Long black, short life? It’s said that we drink about three billion cups a day, globally. And as it goes with things we love the most, or feel addicted to, there’s long been a suspicion that coffee might be bad for us.
Even so, the extent to which scientists keep poking away at the coffee question is astonishing. As the authors of a new study observe:
“Over the past 40 years, the relationship between coffee and health has been featured in over 8000 medical studies.
“However, the debate as to whether coffee consumption is beneficial or detrimental to health still continues.”
In order to put the issue to bed, the researchers — from Adelaide, Addis Ababa and London — used genetic sceening technology “to establish the true effects of coffee consumption against 1117 clinical conditions.”

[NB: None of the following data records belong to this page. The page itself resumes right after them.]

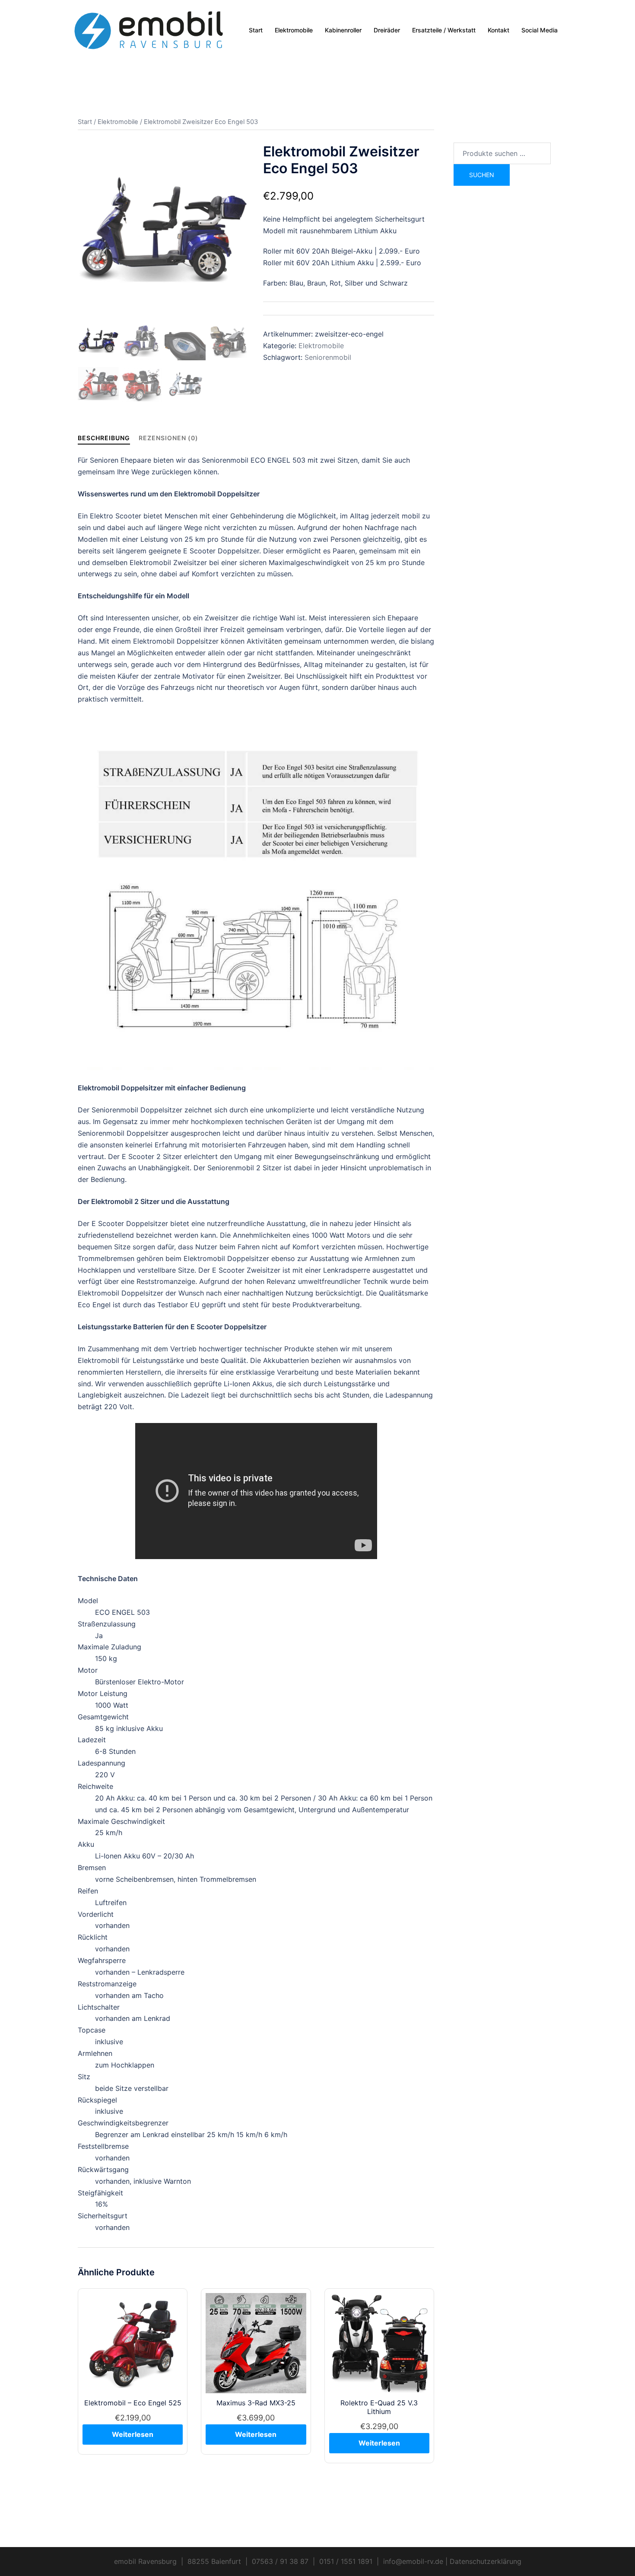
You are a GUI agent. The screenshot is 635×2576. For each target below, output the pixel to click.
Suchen (481, 174)
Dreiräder (387, 30)
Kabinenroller (343, 30)
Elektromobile (294, 30)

For this they analysed data from more than 300,000 participants in the UK Biobank using what’s known as a Mendelian randomisation phenome-wide association study.
They went looking for good effects as well as bad
“Despite the very large size of our study, and the hypothesis free approach allowing the identification of possible health effects across the spectrum of human disease, our analyses provided very little evidence for any effect,” they write.
“The only evidence for harm was seen with respect to osteoarthrosis, other arthropathies (joint diseases) and obesity.”
Osteoarthrosis is often confused with osteoarthritis, but they’re not quite the same thing. Osteoarthritis is an inflammatory condition, while osteoarthrosis is a degrading of the joints.
On the upside, the study found that coffee might be of benefit to women suffering post-menopausal bleeding.
Weighing up these conclusions
The association between coffee and degraded joints isn’t entirely new, but it borders on the obscure.
In an email responding to questions, Elina Hyppönen, Professor in Nutritional and Genetic Epidemiology at the University of South Australia, and co-author of the study, said:
“There has been only little prior interest in these associations, but experiments in rats have suggested that caffeine may affect the expression of IGF-1, which is a growth factor important for bone homeostasis and could affect the quality of articular cartilage.”
The coffee conundrum: how does it make you chunky?
If it’s true, it’s complicated. And inherently mysterious.
For a start, black coffee without sweetening has very few calories. And plenty of research suggests it’s a useful took for losing weight… not putting it on.
The most obvious conclusion is that it’s not coffee per se, but the tasty creamy and sweet stuff you put in it.
As Professor Hyppönen told The New Daily, regarding the evidence that higher coffee consumption may lead to obesity: “This might reflect greater energy intakes from what we put in the coffee (high fat milk/cream, syrups) or what we eat with coffee, rather than energy intakes from or effects by coffee itself.”
But there’s also the idea that coffee, drunk late in the day, leads to sleep loss, which in turn leads to snacking and piling on the kilos. It’s the sleep loss that does the damage. As the Harvard T.H. Chan School of Public Health advises:
“There are several possible ways that sleep deprivation could increase the chances of becoming obese. Sleep-deprived people may be too tired to exercise, decreasing the ‘calories burned’ side of the weight-change equation.
“Or people who don’t get enough sleep may take in more calories than those who do, simply because they are awake longer and have more opportunities to eat; lack of sleep also disrupts the balance of key hormones that control appetite, so sleep-deprived people may be hungrier than those who get enough rest each night.”
Up to five cups a day, no problem
Last year, Professor Hyppönen co-authored a widely-reported coffee study that answered a big question: how much coffee is too much?
Again, drawing on UK Biobank data of 347,077 participants aged 37-73 years, the researchers found that drinking six or more coffees a day increases your risk of heart disease by up to 22 per cent.
The study the study explored the ability of the caffeine-metabolizing gene (CYP1A2) to better process caffeine, identifying increased risks of cardiovascular disease in line with coffee consumption and genetic variations.
Prof Hyppönen, in a 2019 prepared statement, said that despite carriers of the fast-processing gene variation being four times quicker at metabolising caffeine, the research does not support the belief that these people could safely consume more caffeine, more frequently, without detrimental health effects.
Cardiovascular disease wasn’t explored in then new study. Professor Hyppönen told The New Daily: “The approach we used in this study was not suitable for looking at the effects of coffee on heart disease, and that is one of the main limitations with this study.
“This is because we know that genetic variants affecting blood pressure in part determine how much coffee we drink, and are likely explain in part why people tend to either want to drink more or less coffee.
“That is, people who have genetic variants which predispose them to lower blood pressure, tend to drink more coffee than others, likely because coffee makes them feel slightly better. We have another study on this but not published yet…”
In other words, this may not be the last word after all.